Dès que nous nous plaçons à l’intérieur de cette production — qui est le lieu de la réalité métaphysique — il n’y a plus de morcellement quantitatif de figures extérieures les unes aux autres, il n’y a que la multiplicité de fusion qu’est l’unité vivante.

Quel que soit le fondement métaphysique sur lequel repose le morcelage de la vie en individus extérieurs les uns aux autres, la science (consiste non seulement dans un morcelage de corps, mais surtout dans un morcelage de faits, et c’est ce morcelage de faits que M. Bergson déclare illusoire. La philosophie n’a pas pris garde suffisamment à cette illusion. M. Bergson voit dans la Critique de la Raison Pure l’idée d’une expérience donnée comme une poussière de faits que l’esprit réunirait. De là le problème de la causalité, qui consiste à chercher comment arrivent à se rejoindre des éléments d’expérience donnés comme discontinus. « Considérons, disait M. Bergson dans un cours, la chute d’un corps. Ce fait paraît d’abord bien découpé ; il a un commencement et une fin dans l’espace et le temps, il apparaît aux sens comme quelque chose de simple et d’indépendant. Pourtant ce fait soi-disant indépendant n’est tel que si on ne tient pas compte de la divisibilité du corps, qui en fait une somme de mouvements. Ce qui se passe en réalité dans le corps qui tombe c’est un changement de configuration interne, et de ce point de vue le morcelage est encore moins naturel. En tout cas d’aucun des deux points de vue, divisibilité de la matière ou indivision du tout, la chute du corps n’est un fait indépendant. Ce fait ne se découpe pas de lui-même, il est découpé par nous. » Si nous considérons les faits historiques, le caractère artificiel du fait isolé, du morcelage, nous apparaîtra avec une évidence encore plus claire.

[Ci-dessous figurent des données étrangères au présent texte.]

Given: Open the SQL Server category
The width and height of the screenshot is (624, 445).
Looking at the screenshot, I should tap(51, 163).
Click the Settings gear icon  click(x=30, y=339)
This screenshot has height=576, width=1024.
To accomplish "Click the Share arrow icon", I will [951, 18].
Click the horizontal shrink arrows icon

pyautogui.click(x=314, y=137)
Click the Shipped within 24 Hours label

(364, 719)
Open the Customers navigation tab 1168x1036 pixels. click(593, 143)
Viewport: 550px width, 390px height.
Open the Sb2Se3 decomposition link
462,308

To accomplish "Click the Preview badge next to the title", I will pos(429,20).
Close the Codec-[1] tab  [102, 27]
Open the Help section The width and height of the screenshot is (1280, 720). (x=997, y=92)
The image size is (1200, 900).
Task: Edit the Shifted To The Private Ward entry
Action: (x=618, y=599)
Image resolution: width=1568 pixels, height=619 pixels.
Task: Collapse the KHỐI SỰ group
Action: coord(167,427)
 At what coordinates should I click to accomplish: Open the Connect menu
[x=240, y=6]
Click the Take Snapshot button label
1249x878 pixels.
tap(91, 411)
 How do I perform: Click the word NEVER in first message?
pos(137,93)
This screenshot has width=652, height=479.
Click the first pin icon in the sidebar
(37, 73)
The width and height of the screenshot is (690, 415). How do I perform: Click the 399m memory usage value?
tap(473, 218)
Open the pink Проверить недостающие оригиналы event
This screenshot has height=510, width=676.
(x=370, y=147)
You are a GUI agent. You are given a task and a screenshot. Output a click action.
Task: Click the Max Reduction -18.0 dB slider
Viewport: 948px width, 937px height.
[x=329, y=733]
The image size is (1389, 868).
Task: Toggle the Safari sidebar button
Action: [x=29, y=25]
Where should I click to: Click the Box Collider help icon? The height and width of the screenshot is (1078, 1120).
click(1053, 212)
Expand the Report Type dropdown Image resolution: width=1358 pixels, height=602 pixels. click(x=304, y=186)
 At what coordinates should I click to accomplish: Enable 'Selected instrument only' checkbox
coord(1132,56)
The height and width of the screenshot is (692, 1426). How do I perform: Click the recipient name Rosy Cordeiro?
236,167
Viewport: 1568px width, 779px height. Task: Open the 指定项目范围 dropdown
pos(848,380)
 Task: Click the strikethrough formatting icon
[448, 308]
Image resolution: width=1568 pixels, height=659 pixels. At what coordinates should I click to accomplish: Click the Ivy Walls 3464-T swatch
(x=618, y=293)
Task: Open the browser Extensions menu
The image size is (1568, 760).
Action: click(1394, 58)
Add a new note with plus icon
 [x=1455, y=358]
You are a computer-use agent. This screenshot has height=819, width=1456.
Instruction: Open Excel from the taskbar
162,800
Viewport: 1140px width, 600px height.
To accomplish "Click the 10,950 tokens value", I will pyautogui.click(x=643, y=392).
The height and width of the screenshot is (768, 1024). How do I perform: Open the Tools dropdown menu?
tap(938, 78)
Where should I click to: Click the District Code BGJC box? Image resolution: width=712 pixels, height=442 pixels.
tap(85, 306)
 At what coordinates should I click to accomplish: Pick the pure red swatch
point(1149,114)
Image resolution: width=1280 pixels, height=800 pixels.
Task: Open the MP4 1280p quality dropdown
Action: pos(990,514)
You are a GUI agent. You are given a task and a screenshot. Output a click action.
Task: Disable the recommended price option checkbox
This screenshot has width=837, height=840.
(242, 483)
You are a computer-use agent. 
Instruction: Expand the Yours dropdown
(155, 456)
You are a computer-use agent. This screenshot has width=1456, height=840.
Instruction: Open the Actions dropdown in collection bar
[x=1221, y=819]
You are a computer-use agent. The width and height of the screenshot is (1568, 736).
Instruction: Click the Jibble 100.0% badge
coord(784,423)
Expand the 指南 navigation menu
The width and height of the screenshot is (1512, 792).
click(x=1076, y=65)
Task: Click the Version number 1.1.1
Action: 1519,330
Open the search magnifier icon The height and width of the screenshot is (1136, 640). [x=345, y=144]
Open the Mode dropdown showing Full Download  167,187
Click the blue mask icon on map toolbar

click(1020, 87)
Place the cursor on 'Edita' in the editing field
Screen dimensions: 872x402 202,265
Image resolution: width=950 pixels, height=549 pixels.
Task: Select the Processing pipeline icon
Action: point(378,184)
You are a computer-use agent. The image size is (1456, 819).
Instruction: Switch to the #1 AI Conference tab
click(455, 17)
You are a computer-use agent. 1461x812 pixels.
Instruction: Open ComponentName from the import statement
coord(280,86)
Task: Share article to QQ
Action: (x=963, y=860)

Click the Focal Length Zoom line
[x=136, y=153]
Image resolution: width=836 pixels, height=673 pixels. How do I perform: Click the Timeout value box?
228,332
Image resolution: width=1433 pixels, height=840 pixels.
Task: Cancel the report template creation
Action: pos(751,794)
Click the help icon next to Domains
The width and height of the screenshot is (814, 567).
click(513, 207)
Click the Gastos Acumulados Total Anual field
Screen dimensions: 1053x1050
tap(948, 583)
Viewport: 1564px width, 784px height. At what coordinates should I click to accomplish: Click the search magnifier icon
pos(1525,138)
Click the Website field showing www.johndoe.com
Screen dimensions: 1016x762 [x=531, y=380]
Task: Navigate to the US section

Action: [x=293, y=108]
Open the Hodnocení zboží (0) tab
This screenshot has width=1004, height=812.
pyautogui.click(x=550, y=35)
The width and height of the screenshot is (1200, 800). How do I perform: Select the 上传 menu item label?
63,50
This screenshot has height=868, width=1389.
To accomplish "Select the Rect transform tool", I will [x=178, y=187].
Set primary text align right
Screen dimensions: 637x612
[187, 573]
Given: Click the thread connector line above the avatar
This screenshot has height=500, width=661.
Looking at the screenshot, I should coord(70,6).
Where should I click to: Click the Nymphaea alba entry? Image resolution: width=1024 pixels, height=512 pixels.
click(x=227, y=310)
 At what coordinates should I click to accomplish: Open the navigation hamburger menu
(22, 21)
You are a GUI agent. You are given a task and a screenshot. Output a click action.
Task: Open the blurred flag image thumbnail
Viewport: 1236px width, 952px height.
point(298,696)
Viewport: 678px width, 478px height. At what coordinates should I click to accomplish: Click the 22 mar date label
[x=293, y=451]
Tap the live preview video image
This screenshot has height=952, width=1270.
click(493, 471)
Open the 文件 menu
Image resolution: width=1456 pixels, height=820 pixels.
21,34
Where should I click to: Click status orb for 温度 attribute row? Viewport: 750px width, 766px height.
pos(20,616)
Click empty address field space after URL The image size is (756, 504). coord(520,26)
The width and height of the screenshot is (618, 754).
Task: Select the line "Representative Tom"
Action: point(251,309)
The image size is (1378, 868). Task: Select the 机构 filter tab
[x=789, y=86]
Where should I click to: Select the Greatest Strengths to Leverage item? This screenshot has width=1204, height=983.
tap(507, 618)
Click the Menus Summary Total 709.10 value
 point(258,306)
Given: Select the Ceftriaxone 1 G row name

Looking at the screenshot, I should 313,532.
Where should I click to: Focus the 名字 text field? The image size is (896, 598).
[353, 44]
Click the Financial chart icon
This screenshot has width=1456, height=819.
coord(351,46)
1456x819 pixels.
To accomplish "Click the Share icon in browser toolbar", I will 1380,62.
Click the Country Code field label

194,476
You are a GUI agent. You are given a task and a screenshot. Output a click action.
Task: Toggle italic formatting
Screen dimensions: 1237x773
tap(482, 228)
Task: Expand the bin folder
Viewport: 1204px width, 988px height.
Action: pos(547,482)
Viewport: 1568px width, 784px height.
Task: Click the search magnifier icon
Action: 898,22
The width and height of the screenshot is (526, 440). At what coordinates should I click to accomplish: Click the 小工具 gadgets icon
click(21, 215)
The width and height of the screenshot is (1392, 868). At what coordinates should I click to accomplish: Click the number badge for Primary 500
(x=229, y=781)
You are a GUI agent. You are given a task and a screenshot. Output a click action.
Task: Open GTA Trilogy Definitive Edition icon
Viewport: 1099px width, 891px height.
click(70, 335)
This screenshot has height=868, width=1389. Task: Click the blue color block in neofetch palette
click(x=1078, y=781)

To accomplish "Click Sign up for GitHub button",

Les faits ne sont pas des réalités discontinues entre lesquelles la loi établirait une communauté et un ordre. En un certain sens ils sont postérieurs à la loi. C’est la loi de la chute des corps qui amène la physique à découper le fait de la chute des corps. La découverte d’une loi crée le fait, projette, comme les faisceaux d’un feu tournant, des lignes ou des zones dans la réalité continue.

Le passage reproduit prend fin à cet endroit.